Image

Biraghi: “Sogno di alzare un trofeo in viola. Stiamo lavorando bene. Benassi? Ne vorrei trenta in squadra”

Cristiano Biraghi, capitano della Fiorentina, ha parlato ai microfoni di Radio Bruno dopo la vittoria dei viola del triangolare amichevole contro Borussia Dortmund e Rapid Bucarest. Queste le sue dichiarazioni: “Serve tutto per migliorare la condizione, quello è l’obiettivo. A nessuno piace perdere, siamo contenti di aver vinto. Sono tutti obiettivi che abbiamo di giorno in giorno per arrivare bene a gennaio. Partiamo preparati dal punto di vista organizzativo. Abbiamo capito come gestire le forze ogni tre giorni. Faremo il massimo per recuperare posizioni, poi a fine anno faremo le valutazioni”.

IL SOGNO. “Alzare trofei non è semplice, poche squadre al mondo lo fanno. E’ normale che il sogno di alzare qualcosa con la Fiorentina c’è e ci sarà sempre finché starò qui“.

SUI GIOVANI. “Sono ragazzi, gli fa bene stare con noi per crescere. Il salto è grande con la Primavera, questi ritiri gli fanno bene per crescere mentalmente”.

COME ARRIVARE A GENNAIO“Ci poniamo degli obiettivi settimanali e giornalieri per arrivare al meglio a gennaio. Stiamo sistemando qualcosa che non è andata bene all’inizio, adesso abbiamo il tempo di farlo”.

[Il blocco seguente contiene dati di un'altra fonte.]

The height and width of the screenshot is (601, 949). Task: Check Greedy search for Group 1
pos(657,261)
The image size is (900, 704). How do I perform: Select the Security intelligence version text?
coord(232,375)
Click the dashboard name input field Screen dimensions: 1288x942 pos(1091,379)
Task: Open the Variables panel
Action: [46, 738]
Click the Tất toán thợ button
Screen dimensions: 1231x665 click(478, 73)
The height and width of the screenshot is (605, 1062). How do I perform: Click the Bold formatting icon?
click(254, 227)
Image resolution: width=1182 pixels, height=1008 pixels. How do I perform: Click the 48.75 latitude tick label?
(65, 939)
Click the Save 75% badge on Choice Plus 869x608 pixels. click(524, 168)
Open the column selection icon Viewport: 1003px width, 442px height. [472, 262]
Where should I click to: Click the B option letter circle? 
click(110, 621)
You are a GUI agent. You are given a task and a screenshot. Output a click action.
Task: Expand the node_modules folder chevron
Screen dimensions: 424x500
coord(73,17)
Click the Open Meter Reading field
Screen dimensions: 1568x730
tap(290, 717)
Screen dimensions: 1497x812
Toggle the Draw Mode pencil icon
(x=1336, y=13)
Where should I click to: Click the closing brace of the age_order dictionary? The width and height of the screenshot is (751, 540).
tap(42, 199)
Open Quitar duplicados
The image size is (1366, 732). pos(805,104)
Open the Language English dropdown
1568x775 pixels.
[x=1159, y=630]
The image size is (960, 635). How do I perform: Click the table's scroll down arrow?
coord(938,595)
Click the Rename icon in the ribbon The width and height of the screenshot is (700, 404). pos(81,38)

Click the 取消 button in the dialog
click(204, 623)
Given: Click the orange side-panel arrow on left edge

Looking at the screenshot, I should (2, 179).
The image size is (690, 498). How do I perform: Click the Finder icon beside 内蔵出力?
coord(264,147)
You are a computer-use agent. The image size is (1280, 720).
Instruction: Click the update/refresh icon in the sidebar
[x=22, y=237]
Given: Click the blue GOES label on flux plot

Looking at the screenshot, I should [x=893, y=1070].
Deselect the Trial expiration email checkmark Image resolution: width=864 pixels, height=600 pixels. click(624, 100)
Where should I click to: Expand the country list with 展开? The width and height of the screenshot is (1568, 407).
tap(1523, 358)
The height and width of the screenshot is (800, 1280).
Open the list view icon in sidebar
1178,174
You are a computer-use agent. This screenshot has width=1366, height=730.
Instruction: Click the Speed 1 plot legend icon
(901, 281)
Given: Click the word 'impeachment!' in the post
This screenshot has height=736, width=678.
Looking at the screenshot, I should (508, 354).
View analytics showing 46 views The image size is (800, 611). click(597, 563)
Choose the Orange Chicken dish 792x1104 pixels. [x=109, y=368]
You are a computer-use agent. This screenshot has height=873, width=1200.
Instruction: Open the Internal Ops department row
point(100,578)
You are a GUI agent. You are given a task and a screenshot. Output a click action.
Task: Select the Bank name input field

LEADER. “Il mio ruolo è anche questo, non dico cosa ho fatto e cosa non ho fatto, ma io sono il primo che devo dare supporto all’allenatore. Se ne siamo usciti è grazie al merito di tutti, non di certo grazie solo a me”.

BENASSI. “Marco è un amico, lo frequento anche fuori. Gli auguro il meglio possibile. Nonostante sia rimasto fuori dalla lista, si è sempre allenato con dedizione, ha sempre messo una parola quando serviva. Io di Marco Benassi ne vorrei trenta in ogni squadra“.